Machine-Learning PUF-based Detection of RF Anomalies in a Cluttered RF Environment

Abstract

With the emergence of software defined radio (SDR) where a computer program defines transceivers’ physical layer functions, waveforms can change dynamically. SDR benefits new protocol deployment, enabling smart wireless communication applications. However, SDR makes it easier to mimic authorized transmission, leaving wireless networks vulnerable to spoofing attacks. This work explores ways to detect such radio frequency (RF) anomalies. Specifically, a machine-learning structure called convolutional neural network (CNN) possesses merits of local perception and shift invariance, matching the characteristics of our sampled SDR data. Therefore, we design a CNN for detection of RF anomalies. Furthermore, a physical unclonable function (PUF) provides physical-layer security by identifying a device analogous to human fingerprint.
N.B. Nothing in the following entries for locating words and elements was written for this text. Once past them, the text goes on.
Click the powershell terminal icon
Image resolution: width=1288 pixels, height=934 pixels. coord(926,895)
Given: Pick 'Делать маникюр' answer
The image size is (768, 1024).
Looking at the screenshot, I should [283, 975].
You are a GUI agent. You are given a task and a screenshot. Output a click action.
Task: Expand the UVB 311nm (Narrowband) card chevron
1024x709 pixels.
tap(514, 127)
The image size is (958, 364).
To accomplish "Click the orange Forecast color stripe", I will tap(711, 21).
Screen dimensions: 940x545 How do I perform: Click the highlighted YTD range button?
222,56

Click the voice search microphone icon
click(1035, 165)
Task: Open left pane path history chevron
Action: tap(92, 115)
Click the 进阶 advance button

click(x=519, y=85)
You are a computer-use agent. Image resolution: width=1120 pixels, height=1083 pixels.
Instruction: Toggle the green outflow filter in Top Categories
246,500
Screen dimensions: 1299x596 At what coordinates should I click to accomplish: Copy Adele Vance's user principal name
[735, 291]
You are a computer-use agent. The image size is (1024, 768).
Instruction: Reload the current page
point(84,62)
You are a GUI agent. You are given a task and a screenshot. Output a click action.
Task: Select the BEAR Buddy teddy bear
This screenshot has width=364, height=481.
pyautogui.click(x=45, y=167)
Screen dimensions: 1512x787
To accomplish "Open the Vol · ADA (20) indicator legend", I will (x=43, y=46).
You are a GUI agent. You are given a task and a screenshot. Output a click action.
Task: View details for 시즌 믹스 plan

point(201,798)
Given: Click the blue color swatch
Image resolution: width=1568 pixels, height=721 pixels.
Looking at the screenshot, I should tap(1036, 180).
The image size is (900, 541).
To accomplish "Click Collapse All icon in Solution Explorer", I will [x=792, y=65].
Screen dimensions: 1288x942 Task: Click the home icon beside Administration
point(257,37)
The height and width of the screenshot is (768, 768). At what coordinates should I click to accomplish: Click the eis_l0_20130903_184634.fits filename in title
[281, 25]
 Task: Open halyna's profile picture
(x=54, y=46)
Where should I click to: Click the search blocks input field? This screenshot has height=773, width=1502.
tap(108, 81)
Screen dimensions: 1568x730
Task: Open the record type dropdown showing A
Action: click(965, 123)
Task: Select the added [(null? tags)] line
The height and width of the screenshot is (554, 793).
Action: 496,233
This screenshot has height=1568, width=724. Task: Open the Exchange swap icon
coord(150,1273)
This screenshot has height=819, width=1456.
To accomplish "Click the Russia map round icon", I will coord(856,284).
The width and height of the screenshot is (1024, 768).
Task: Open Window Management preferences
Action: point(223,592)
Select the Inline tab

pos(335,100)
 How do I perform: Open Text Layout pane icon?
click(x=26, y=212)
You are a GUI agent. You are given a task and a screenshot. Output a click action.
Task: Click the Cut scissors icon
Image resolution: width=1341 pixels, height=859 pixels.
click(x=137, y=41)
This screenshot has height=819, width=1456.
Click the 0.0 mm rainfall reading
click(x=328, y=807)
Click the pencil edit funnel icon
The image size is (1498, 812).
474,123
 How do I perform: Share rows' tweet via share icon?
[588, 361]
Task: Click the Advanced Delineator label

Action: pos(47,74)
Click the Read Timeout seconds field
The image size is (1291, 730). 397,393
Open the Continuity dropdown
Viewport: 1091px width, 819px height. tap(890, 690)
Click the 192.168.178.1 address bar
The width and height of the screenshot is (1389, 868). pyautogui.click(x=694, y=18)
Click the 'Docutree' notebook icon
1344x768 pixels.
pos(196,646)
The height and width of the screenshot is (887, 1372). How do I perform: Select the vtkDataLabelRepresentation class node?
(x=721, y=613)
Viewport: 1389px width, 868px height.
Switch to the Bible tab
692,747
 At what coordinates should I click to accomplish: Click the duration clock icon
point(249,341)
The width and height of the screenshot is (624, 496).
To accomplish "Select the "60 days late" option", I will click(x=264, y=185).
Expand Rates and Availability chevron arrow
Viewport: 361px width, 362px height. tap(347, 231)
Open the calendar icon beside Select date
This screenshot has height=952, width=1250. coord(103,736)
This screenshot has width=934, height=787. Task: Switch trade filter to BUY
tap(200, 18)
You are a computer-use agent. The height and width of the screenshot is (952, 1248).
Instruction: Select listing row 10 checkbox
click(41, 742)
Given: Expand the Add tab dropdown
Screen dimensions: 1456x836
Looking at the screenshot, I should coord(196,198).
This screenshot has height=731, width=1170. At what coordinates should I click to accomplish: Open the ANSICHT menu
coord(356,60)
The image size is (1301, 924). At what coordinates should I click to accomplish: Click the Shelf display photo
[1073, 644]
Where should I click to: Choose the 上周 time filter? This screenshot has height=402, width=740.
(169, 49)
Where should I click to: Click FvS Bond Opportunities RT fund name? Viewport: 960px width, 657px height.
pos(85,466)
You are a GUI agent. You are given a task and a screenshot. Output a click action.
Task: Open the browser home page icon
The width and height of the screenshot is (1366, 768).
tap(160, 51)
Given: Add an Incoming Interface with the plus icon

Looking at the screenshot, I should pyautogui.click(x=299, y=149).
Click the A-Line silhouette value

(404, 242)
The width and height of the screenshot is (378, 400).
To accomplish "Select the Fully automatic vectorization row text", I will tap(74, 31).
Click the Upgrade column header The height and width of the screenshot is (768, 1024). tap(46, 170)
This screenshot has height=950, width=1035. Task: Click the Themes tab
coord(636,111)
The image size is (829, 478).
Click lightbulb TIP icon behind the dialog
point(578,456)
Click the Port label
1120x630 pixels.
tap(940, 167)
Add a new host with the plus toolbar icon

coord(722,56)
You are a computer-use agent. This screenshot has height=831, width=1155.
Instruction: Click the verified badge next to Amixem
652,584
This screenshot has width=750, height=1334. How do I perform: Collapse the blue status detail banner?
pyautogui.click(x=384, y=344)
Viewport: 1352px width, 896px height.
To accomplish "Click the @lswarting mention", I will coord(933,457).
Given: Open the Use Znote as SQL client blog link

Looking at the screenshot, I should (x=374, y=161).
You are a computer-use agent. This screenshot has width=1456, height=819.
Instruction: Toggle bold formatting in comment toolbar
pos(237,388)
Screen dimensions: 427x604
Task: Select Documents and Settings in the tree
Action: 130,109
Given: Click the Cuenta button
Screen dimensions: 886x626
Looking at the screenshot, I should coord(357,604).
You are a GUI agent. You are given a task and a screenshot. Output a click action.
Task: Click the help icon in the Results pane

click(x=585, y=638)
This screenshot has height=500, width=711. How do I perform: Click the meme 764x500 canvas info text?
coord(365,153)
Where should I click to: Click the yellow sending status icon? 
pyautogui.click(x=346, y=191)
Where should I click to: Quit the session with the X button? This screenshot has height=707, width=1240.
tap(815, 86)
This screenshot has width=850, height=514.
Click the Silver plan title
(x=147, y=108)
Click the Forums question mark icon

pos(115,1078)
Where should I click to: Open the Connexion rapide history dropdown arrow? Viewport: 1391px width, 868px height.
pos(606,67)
Our CNN extracts waveform features as well as PUFs of transmission devices, from which we train and validate a classification model. The trained model can detect and identify spoofed signals. As proof-of-concept experiments, we generate RF signals with Ettus Universal Software Radio Peripherals (USRPs) and GNU Radio software. We then use the dataset to train our CNN classification model that analyzes features of the RF signals and the USRPs’ PUFs. To expand the robustness of our CNN model in cluttered RF environments typical in the Internet of Things (IoT), we generate satellite signals of Automatic Dependent Surveillance- Broadcast (ADS-B) for aircraft tracking. The testing results confirm the promise of machine-learning PUF-based security enforcement in cluttered RF environments.